- _課題 A_
Zゲージレイアウトの文章から、次の問いに答えよ。
(i) 筆者はこのレイアウトを作る前、何しか行っていなかったか。
(ii) HOゲージのレールについて、高さと幅はそれぞれどうだと書かれているか。
(iii) 16番ゲージかNゲージか写真で見分けにくいとき、何に注目するとよいとされているか。
- _課題 B_
Zゲージレイアウトの文章を、最後の文の後から同じ調子で書き継げ。
===== 本文抜粋
When is your realism level good enough?:Zゲージレイアウトのrealism level(まとめ)

<まとめ>
これまでZゲージレイアウトのRealism levelについての検討結果と実例をご紹介してきました。何分レイアウト作りは初めてでしかもそれまで過去にあまり前例のないZゲージを採用したこともあり苦労も多かったのも事実ですが自分としては当初の目標に対してはなんとか満足できるものができたのではないかと思っております。今回はそのまとめとしてその中でrealism levelという観点で感じたことを2点と、製作後の反省点について記載してみたいと思います。
1. スケールよりバランスが大事
これはどのゲージでも言えることかも分かりませんがZゲージであるが故に特に注意が必要な事のように感じます。私はこのレイアウトを製作する前は車両工作しか行なっておりませんでしたが、例えば程度の差こそあれ全てのゲージについて製品のレールはオーバースケールです。HOゲージのレールはは高さこそスケールに近いもののレール単体の幅はオーバースケールです。ただ、それでも車両の鑑賞時にはあまり気になりません、これは車両の車輪厚さの厚さ、フランジ高さも「それなりに」オーバースケールであるからなのか、単に見慣れているからなのかはよくわかりませんが、車輪とレールの接触部近傍のみが他に比較してrealism levelが異なっていると感じたことは今まで全くありません。しかし、このレールと車輪周りの「オーバースケールの度合い」は縮尺比の大きいゲージほど大きくなっています。最近雑誌に発表されるNゲージの作品は車両もレイアウトも素晴らしく、写真を見ただけでは16番ゲージかNゲージかわからないものも多々あります。そんな時は車両に対するレールの太さに注目するとゲージが分かるように思います。Zゲージレイアウトではレールの「オーバースケールの度合い」はNゲージよりもさらに大きくなります。そのような状況でレイアウトでは車両のいない時の線路周りを見た時にも一定のrealism levelが求められます。したがって特にtrack side周りの各部を製作する際には、その大きさと実物に対する縮尺の忠実度(線の太さ?)は車両や線路等、既製品を使用した部分とのバランスを常に考えながらことが重要です。またtrack side以外の部分でもたとえば製品の建物の窓枠の太さはかなりのオーバースケールですので自作の建物の窓枠の窓枠寸法をスケールにこだわると両者を並べた時に違和感を生じます。このため、Zゲージでは自作する部分については最初に既製品とのバランスを考えながら構想、設計、製作を行うことが他のゲージにましてより重要である感じました。
==========
===== 提供情報
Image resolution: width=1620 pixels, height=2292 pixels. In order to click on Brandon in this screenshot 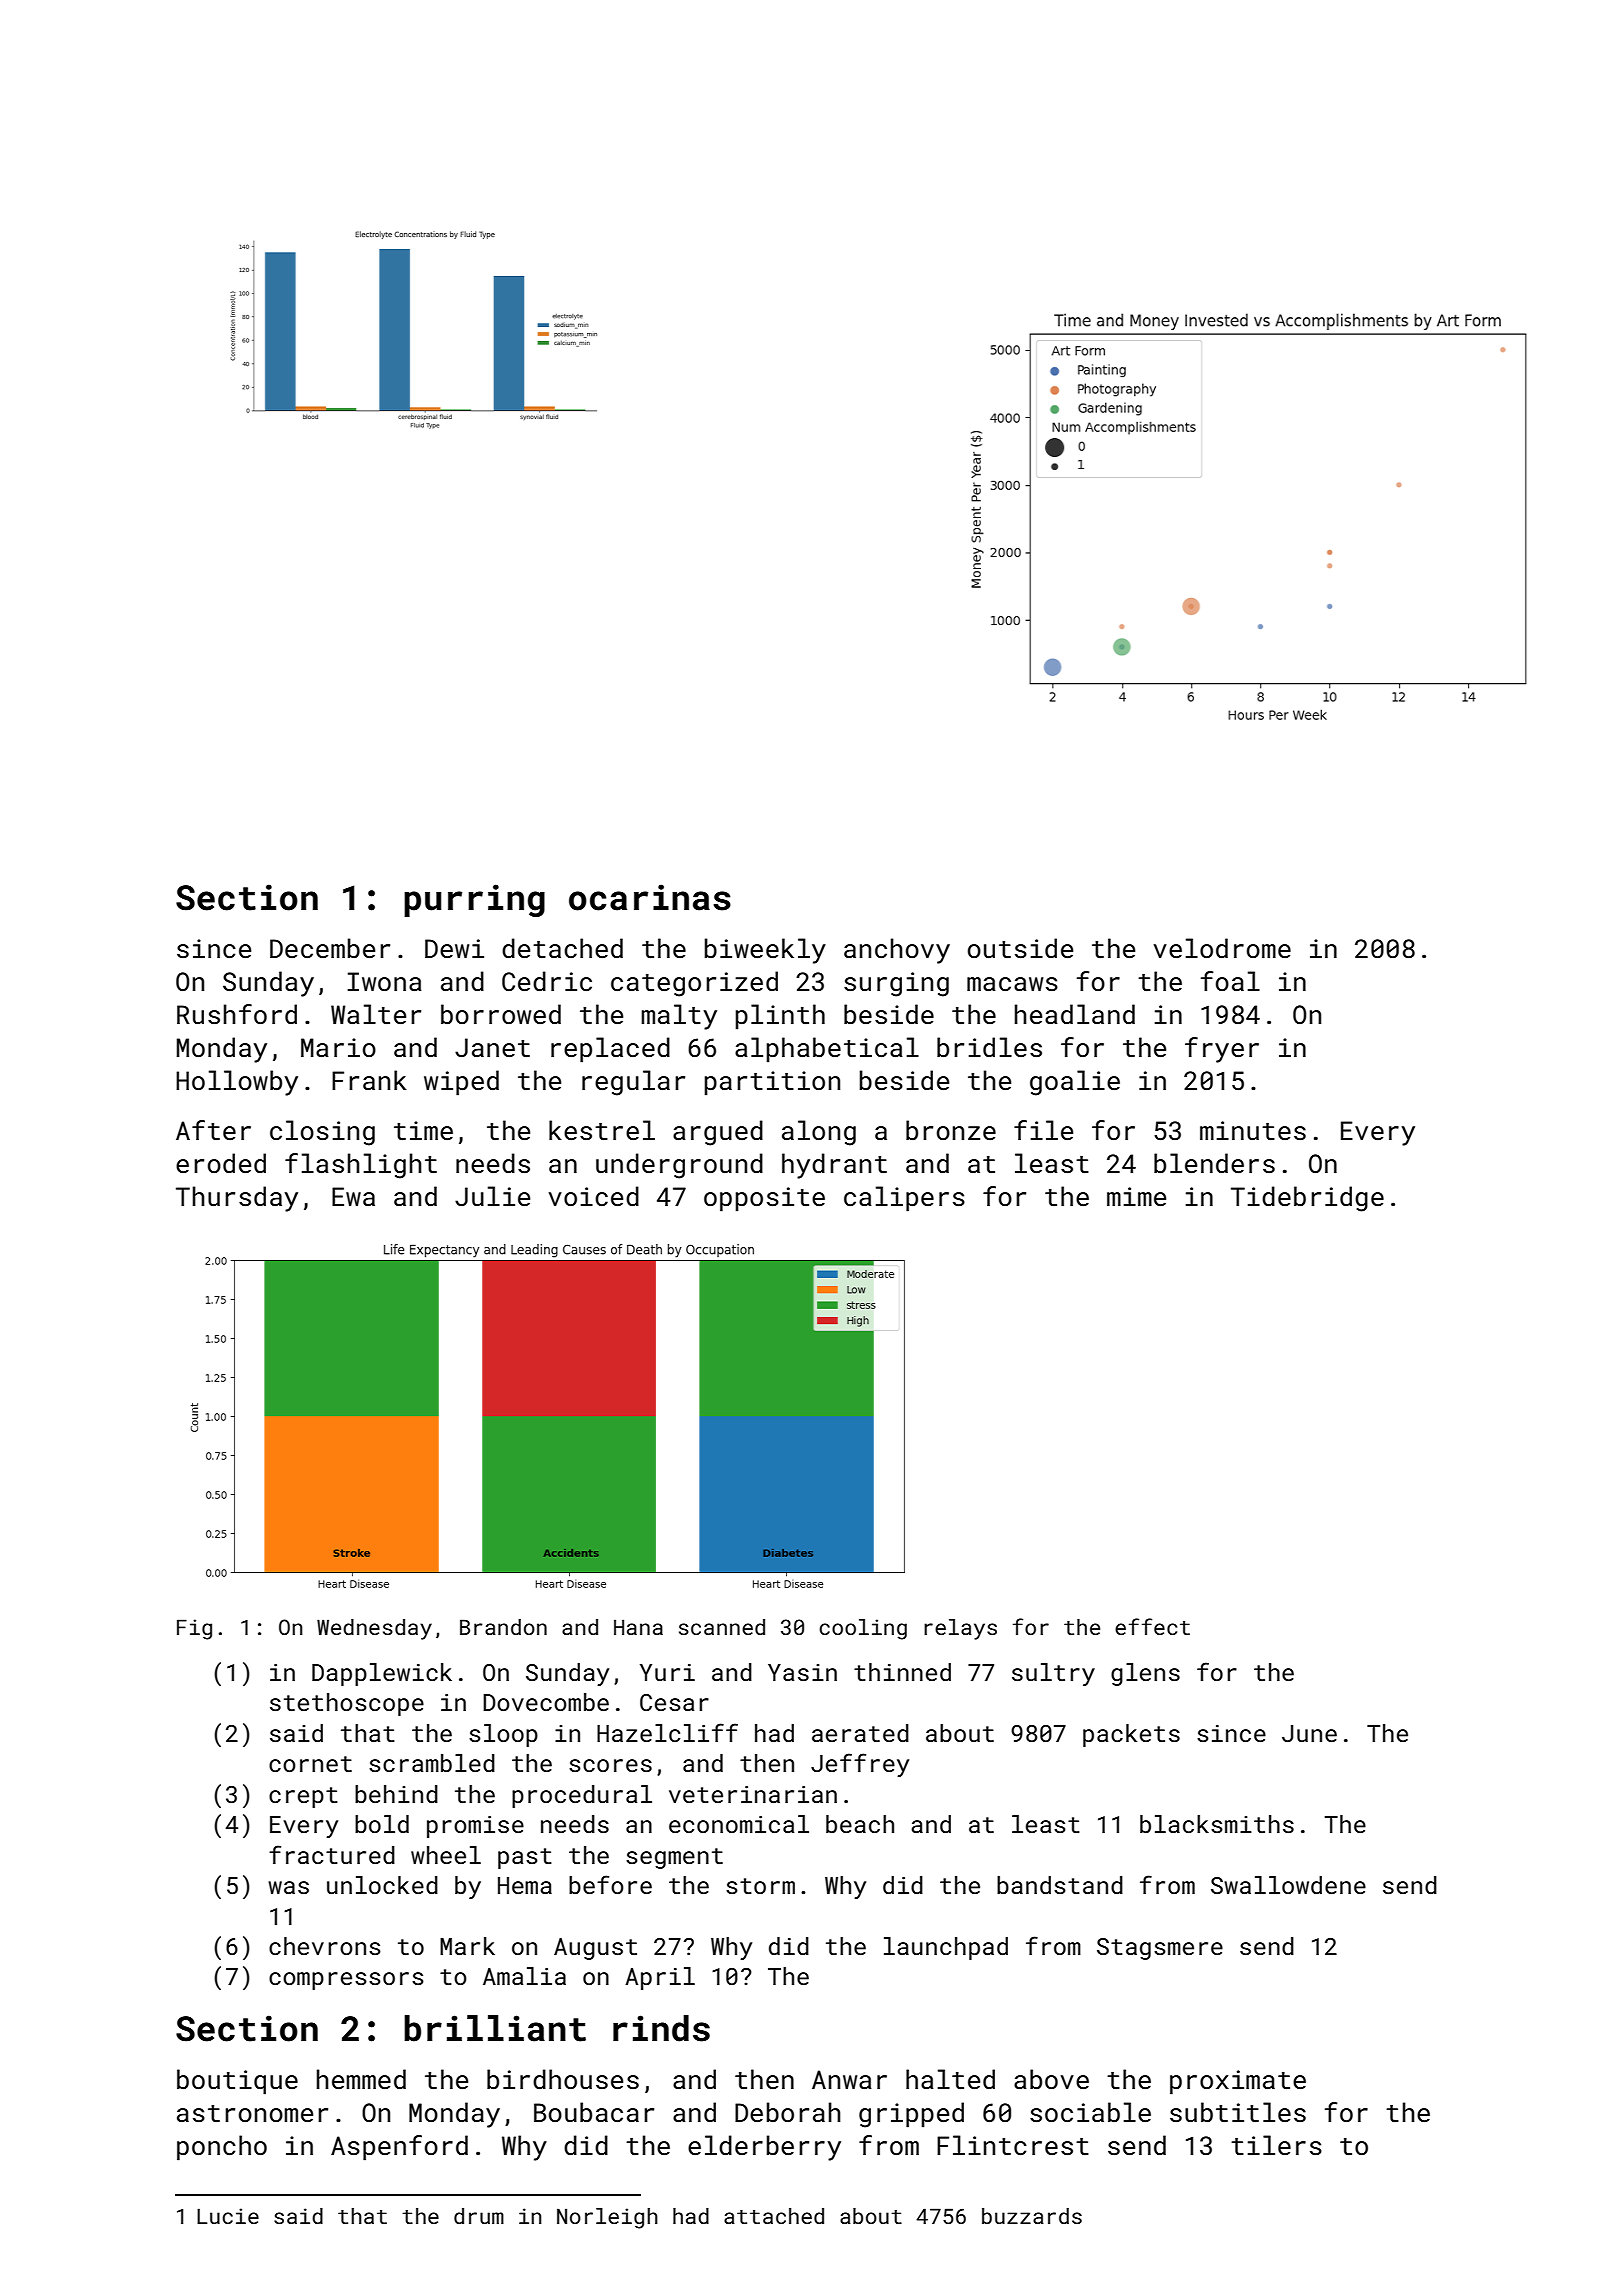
==========
- _解答 A_
(i) 車両工作
(ii) 高さはスケールに近いが、レール単体の幅はオーバースケールである。
(iii) 車両に対するレールの太さ

- _解答 B_
1.5Vミクロ球を用いた駅の照明やショップの商品はオーバースケールではあるもののレイアウトの中ではさほど気にならない.ショップの商品をスケール通りに製作すると小さすぎて目立たなくなる恐れがある.


2. 「それらしく作る」がキーワード
Zゲージはとにかく小さいので手作りの工作には限界があります。製品も一部オーバースケールであるのは製造だけではなくやユーザーの取り扱い上の理由もあると思われ、メーカーはこれらの制約(リーズナブルなコストで製造することも含む)から構造や全体の大きさを決めていると考えられます。しかし自作部分ではそのような製品とバランスをとった大きさでも素材や加工法の制約から細部の表現が困難な事例も数多くあります。そのような時はこの「それらしく作る」ということが重要で、時には大胆な省略や多少のオーバースケールには目をつぶるということが必要と感じます。特にZゲージはとにかく小さい(最初にも記載しましたが体積はNゲージの1/4強)ですので時には無謀と思えるようなな省略を行っても思ったより目立ちません。また、どうしても省略できない部分も大きさが小さいせいか実際には多少オーバースケールになっても意外と目立たないこともあります。従って自作が難しい場合、省略しても差し支えのない部分は思い切って省略する、省略できない部分で手作りでは加工が困難な部分については多少のオーバースケールは許容するというノリで製作を進めることが必要と感じました。また、このような場合は机上で考えるのではなく製作して確認してみることも必要と感じました。これらを別の言い方をすると「間違っても細密なものを作ろうと思って頑張ってはいけない」ということでしょうか。思えば私が学生だった70年代から80年初めにかけては現在ほどパーツに種類が多くなかった為、HOゲージでも台車等は似たような形状のもので済ませるということが日常的に行われており、雑誌の記事でもそのような車両が紹介されていましたが、それから20年以上経って今回紹介したこのZゲージのレイアウトを製作した時にこの当時のことを思い出すとともにこのような「小さい」レイアウトを製作する際にはこの『それらしい」という感覚が重要ではないかと感じました。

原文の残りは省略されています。